Text extract:
********************
The 'Days Between Stations' columns, Interview magazine 1992-2008: Ushering in the new exquisiteness
May 1996
Chris Isaak is a longtime San Francisco pretender to the rockabilly throne, whose James Dean looks and Presley moodiness have rarely taken him much past genre. His music is shrouded in restraint. It’s thoughtful even at its most passionate; every drama is an interior monologue. These qualities are taken to extremes on Forever Blue (Reprise, 1995), and the result is a sense of the exquisite, of an emotional and moral landscape so perfect and fragile that the slightest sound or gesture produces huge echoes and vast gusts of wind.
The same thing happens on Gentle Creatures (4 AD), the first (and apparently last) full-length album from the San Francisco country band Tarnation—a quiet, meandering ensemble led by singer, writer, and instrumentalist (guitar/bass/optigan) Paula Frazer. “Posthumous country” Tarnation’s music has been called, and that’s close to the mark—the music makes you feel like you’re listening to a dead genre, or a dead singer. Frazer wanders the same bleak and glassy terrain Isaak does, and with the same exquisiteness, which can also mean bloodlessness. What’s concealed on Forever Blue is right on the surface of Gentle Creatures: decay. If here a whisper sounds like a scream, a scream sounds like a last gasp.
Were Isaak in the band, you could picture Tarnation as the perfect chamber-orchestra-in-residence at the House of Usher, one of Edgar Allan Poe’s most famous, most claustrophobic creations—a moldering mansion where live the neurasthenic Roderick Usher and his expiring sister, Madeline, the last of their line. While Madeline goes about dying, Roderick plays guitar and composes ballads, paeans to dashed hopes and cursed dreams. “An excited and highly distempered ideality threw a sulphureous lustre over all,” wrote Poe.
It isn’t clear what’s wrong with Madeline, but Roderick is plainly too exquisite to live: “He suffered much from a morbid acuteness of the senses; the most insipid food was alone endurable; he could wear only garments of certain texture; the odors of all flowers were oppressive… and there were but peculiar sounds, and these from stringed instruments, which did not inspire him with horror.” His own music is just as imprisoned: “It was, perhaps, the narrow limits to which he thus confined himself on the guitar which gave birth, in great measure, to the fantastic character of his performances.”
That’s Isaak’s guitar, too, and Frazer’s singing. She’s drifting up and down the same corridor again and again, no end to the forgotten lovers’ crimes her footsteps coax out of the floorboards; Isaak makes heart-stopping solos out of a technique that’s not far from tuning-up. At its best, this music feels as if it’s about to vanish.
There’s no melodrama. Isaak buys and sells the stuff, but not on Forever Blue. “Changed Your Mind,” “Things Go Wrong,” “Somebody’s Crying,” “Graduation Day,” and “Shadows in a Mirror” are so delicate, yet so unstable. It’s as if the singer’s afraid he’s about to lose his sense of loss—the deepest feeling he’s ever had, the one thing that, suddenly, makes life worth holding on to. The feeling can be contagious. Listening to the way every note in “Changed Your Mind” seems locked in a hesitation, you can begin to worry for the sound; to worry that the least mistake will ruin it, strip away the illusion of the sublime the sound is making, and destroy your ability to respond.
********************
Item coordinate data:
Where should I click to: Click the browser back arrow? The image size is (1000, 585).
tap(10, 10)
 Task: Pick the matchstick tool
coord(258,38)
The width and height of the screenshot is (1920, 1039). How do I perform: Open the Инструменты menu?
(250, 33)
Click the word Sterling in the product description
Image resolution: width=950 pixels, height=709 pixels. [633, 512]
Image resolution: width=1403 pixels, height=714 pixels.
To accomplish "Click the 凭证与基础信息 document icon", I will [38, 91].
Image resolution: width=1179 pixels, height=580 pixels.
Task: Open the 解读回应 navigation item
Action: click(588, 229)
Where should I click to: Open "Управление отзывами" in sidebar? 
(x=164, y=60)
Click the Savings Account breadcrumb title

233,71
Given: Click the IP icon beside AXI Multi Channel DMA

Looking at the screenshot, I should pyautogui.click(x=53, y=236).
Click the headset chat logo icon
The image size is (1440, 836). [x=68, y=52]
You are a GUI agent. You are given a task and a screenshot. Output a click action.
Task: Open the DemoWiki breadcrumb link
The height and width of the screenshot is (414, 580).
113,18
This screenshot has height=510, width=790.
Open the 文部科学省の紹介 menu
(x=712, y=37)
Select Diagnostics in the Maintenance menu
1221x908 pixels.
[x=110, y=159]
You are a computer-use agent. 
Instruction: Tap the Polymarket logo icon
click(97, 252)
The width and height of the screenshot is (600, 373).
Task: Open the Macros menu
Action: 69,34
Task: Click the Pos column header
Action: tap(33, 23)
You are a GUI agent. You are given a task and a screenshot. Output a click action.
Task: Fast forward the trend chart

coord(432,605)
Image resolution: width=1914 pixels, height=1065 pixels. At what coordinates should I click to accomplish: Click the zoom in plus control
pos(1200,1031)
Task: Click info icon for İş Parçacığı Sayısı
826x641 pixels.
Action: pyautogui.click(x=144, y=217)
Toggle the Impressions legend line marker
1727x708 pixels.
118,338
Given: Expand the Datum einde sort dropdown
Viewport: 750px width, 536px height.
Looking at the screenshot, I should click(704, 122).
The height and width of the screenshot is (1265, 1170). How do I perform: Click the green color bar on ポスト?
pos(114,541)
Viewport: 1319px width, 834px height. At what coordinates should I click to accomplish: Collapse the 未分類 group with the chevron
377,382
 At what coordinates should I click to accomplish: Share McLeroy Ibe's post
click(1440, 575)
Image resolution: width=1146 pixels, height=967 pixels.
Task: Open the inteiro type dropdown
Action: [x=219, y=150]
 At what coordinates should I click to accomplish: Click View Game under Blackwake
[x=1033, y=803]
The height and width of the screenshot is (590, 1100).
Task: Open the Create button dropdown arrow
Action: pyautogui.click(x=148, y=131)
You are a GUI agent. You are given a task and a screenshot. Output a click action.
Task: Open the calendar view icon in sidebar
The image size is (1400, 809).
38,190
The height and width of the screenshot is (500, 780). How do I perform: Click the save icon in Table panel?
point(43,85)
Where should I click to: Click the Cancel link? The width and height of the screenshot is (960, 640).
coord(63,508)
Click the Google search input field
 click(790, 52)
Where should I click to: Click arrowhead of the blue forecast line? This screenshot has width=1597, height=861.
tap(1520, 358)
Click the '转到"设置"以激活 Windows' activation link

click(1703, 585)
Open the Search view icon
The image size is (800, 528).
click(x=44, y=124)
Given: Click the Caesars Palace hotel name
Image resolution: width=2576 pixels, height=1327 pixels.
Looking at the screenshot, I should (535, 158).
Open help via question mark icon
********************
Set task 1: Reproduce the passage of the column on Chris Isaak and Tarnation, everything from "The 'Days Between" down to "gusts of wind.".
Set task 2: Transcribe the item coordinate entries, everything from the start of the entries down to the line containing "Image resolution: width=950", both ends included.
The column and the entries are independent of each other.

Response 1:
The 'Days Between Stations' columns, Interview magazine 1992-2008: Ushering in the new exquisiteness
May 1996
Chris Isaak is a longtime San Francisco pretender to the rockabilly throne, whose James Dean looks and Presley moodiness have rarely taken him much past genre. His music is shrouded in restraint. It’s thoughtful even at its most passionate; every drama is an interior monologue. These qualities are taken to extremes on Forever Blue (Reprise, 1995), and the result is a sense of the exquisite, of an emotional and moral landscape so perfect and fragile that the slightest sound or gesture produces huge echoes and vast gusts of wind.

Response 2:
Where should I click to: Click the browser back arrow? The image size is (1000, 585).
tap(10, 10)
 Task: Pick the matchstick tool
coord(258,38)
The width and height of the screenshot is (1920, 1039). How do I perform: Open the Инструменты menu?
(250, 33)
Click the word Sterling in the product description
Image resolution: width=950 pixels, height=709 pixels. [633, 512]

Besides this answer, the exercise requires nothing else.